The ABC series, which stars Kristen Lehman, Louis Ferreira and Lauren Holly, debuts Monday night after “Dancing With the Stars.” It has had a circuitous route to American prime-time, first airing as a network series on Canada’s top TV network, CTV. NBC International, headquartered in London, bought it for worldwide distribution. Then ABC’s Quinn Taylor, senior VP of movies, miniseries and acquisitions, flew to London to negotiate rights to 13 episodes for ABC.

“I knew NBC would have first dibs,” he says, “ but I chased it down like an elephant. It was fresh.”

And it was risky.

“Is it risky?” says Taylor. “ Maybe it just doesn’t pitch well, but as soon as you see it, you get it. I was relieved there was no faux sexual tension thing between partners, which I find so tedious and exhausting”

In each episode, “Motive” tracks the killer from the crime to the capture, but there are twists and turns to the formula as it progresses through season. In one episode, the killer has murdered the wrong person. In another episode someone kills the killer.

The person leading the hunt is homicide detective Angie Flynn, played by Lehman, a Canadian actress you might recognize from her standout performance as Gwen Eaton, the Machiavellian campaign manager on AMC’s “The Killing.” Despite being cheated on by her politician boyfriend, played by Billy Campbell, and suspected of murder, she had a steely resolve — in short, a woman with ice water running through her veins.

“Gwen was uptight,” says Lehman, calling from Vancouver on her son Sam’s fifth birthday. With Sam by her side, and amid birthday party preparations, she is candid. “ I found it really difficult to play her. She did not live inside of me.”

That fact was brought home to her one night at a dinner party in Vancouver after the show first aired. Some of the guests, who didn’t know her, were raving about “The Killing.”

“It took a long time for someone to say, ”Oh, wow, aren’t you on that show?” she laughs.

“I don’t look the way I look on- screen,” she says.” I have been doing it for 20 years; in my real life I am different from the characters I have played.”

Lehman is married to Adam Greydon Reid, a filmmaker and actor she met 17 years ago while shooting a beer commercial. “It was my one and only commercial,” she says. “He was my best friend for a long, long time until we decided to get married six years ago.”

On “Motive” we see another side of Lehman, an inspired cop and a single mom of a teenage son.

“Gwen was so repressed and sad,” she says, “but I can relate to Angie loving her son, facing human frailties, taking a tough job. “

Originally written as more of a white-trash character who had lawn furniture in her living room, Angie’s tougher edges were softened by network executives, which rankled Lehman.

“She was a brash wonderful woman who turned an archetype on its ear,” she says. “She was bold. Her makeup was her war paint.

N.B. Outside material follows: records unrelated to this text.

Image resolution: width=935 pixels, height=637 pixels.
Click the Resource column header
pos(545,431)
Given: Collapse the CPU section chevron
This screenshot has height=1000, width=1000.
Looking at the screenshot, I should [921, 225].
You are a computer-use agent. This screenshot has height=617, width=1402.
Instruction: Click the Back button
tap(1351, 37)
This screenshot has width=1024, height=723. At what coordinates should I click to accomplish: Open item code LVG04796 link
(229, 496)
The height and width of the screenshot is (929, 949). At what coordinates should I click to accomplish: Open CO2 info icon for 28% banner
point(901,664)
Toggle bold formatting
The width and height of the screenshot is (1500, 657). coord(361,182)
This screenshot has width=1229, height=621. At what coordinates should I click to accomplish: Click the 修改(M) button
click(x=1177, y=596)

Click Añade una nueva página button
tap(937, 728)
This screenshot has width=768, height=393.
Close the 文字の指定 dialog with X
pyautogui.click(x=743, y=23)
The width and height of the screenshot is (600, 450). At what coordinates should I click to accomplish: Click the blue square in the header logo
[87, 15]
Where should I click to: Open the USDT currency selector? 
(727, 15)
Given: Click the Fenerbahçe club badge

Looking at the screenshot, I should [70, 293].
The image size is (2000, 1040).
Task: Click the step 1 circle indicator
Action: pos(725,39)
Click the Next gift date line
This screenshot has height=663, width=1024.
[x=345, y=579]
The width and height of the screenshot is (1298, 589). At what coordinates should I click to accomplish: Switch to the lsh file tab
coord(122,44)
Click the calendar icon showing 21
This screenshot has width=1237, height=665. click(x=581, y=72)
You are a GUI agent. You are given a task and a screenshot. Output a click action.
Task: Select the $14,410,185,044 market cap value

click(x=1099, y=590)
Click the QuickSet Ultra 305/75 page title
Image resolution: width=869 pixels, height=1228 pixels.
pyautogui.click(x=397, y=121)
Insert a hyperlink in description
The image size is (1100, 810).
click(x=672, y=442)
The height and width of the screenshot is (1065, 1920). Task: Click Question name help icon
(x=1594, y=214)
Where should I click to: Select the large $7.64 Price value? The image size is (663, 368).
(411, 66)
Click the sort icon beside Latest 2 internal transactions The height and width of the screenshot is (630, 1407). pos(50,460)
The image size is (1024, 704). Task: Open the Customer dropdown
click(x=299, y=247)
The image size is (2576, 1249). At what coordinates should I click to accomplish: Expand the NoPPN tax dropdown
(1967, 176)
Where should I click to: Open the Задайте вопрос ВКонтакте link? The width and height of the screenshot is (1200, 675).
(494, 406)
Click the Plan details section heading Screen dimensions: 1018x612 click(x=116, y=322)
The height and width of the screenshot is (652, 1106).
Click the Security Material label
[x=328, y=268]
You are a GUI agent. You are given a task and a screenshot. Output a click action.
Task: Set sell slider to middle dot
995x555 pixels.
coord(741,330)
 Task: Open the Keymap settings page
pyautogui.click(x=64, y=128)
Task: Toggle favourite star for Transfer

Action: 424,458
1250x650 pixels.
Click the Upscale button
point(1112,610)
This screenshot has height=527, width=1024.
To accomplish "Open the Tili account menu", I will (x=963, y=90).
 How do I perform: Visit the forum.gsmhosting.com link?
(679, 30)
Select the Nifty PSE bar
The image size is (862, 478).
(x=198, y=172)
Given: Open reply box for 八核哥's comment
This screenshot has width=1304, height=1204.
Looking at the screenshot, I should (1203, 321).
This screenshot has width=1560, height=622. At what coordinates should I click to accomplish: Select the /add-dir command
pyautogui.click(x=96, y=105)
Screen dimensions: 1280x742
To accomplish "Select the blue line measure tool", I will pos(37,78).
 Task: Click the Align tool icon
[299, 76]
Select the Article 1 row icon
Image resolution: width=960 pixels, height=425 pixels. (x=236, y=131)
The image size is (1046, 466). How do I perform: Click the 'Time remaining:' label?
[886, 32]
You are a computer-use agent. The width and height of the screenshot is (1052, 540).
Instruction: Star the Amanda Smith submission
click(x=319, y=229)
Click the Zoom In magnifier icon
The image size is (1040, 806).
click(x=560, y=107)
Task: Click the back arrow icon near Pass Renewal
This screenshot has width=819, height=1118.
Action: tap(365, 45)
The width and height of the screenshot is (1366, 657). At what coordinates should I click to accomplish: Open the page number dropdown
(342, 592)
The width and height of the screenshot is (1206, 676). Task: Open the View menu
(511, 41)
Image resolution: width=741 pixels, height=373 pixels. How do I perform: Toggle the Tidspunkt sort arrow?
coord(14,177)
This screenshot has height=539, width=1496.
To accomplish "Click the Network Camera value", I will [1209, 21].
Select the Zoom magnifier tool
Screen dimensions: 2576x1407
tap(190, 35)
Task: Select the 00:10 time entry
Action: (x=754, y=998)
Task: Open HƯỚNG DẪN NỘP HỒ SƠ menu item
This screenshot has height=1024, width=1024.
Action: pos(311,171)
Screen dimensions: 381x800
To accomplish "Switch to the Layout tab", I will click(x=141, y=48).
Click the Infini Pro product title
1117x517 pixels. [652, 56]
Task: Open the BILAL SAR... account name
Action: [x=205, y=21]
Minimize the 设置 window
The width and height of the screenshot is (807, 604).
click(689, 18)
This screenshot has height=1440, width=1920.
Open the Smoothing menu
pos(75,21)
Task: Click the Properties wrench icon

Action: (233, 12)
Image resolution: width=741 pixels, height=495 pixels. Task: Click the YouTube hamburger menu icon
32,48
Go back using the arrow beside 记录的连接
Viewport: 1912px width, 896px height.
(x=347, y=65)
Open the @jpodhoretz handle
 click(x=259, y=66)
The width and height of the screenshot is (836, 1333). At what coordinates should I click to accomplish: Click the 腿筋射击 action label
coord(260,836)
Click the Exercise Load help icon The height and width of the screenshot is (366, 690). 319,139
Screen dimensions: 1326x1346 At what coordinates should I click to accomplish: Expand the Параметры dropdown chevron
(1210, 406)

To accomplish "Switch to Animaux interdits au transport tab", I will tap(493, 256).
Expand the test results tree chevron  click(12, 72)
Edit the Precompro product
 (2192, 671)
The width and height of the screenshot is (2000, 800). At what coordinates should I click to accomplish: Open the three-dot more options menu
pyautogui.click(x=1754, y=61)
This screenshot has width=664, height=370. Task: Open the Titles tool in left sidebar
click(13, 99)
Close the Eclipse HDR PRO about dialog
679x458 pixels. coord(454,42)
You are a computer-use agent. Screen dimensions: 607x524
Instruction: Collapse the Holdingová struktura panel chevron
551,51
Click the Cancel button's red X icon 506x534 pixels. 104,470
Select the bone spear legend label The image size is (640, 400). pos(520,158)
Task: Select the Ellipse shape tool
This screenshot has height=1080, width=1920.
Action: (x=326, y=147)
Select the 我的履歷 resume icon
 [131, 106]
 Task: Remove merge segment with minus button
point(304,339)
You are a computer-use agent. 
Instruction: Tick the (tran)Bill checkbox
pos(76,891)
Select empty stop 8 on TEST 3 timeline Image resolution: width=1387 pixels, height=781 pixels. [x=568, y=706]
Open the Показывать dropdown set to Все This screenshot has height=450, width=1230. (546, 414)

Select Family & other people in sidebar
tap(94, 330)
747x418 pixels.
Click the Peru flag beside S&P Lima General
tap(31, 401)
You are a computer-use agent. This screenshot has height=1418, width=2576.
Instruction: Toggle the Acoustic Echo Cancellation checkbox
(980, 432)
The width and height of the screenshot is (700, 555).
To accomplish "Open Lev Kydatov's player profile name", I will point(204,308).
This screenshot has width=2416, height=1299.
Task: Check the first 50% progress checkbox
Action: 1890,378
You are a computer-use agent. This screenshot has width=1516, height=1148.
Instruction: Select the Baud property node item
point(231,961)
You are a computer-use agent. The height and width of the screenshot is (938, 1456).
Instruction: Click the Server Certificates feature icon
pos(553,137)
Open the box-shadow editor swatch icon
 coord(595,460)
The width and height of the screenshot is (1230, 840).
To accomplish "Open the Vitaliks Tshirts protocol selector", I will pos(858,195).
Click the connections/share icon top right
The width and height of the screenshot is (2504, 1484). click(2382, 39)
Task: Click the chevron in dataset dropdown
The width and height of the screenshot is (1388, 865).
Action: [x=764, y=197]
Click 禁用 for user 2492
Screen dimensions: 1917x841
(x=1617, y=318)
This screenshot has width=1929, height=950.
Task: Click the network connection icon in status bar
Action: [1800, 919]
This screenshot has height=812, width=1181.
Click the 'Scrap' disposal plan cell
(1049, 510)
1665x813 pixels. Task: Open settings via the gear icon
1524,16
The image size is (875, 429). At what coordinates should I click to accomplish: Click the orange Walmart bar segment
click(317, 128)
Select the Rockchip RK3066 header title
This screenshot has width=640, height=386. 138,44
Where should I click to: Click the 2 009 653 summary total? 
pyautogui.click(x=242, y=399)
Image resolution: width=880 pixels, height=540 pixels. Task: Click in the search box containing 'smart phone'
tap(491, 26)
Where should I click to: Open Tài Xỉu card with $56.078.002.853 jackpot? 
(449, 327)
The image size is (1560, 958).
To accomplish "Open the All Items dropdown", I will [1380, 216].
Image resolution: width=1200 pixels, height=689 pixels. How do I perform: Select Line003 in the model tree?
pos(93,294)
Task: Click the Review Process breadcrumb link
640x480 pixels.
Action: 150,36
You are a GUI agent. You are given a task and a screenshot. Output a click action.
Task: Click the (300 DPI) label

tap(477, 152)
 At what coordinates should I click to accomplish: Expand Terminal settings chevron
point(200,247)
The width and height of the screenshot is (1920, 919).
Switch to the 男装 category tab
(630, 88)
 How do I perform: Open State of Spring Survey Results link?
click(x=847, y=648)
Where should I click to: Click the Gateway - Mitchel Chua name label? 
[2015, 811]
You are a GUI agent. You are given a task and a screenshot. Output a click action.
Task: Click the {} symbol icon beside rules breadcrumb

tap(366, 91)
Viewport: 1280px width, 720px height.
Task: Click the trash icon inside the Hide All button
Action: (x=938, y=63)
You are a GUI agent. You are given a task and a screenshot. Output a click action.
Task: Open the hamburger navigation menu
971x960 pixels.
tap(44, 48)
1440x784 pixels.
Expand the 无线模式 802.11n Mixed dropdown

What she has become is an amalgam of source material and a way forward with lots of cooks in the kitchen. [The network execs] felt that would appease the advertisers.”

So while the format of “Motive” was allowed to break new ground — a major victory for Cerone — the character of Angie was revised, based on an iconic TV show, “Columbo,” the granddaddy of procedural dramas.

“Columbo is this disheveled kind of guy, who they underestimate,” says Rob LaBelle, a “Motive” executive producer. “There are elements of that with Angie. They underestimate her, see her as a dumb blond, not as capable as she is, so in many ways it is an homage to “Columbo” in the styling of Angie and in her line of questioning.”

Not only was Lehman the right actress for the part, she was in the right place at the right time, having returned to Canada from the US to live with her husband and raise her son. Both “The Killing” and “Motive” are shot in Vancouver.

Says Cerone, “It was perfect. She was an actress just waiting for a series to happen, and then we came along.”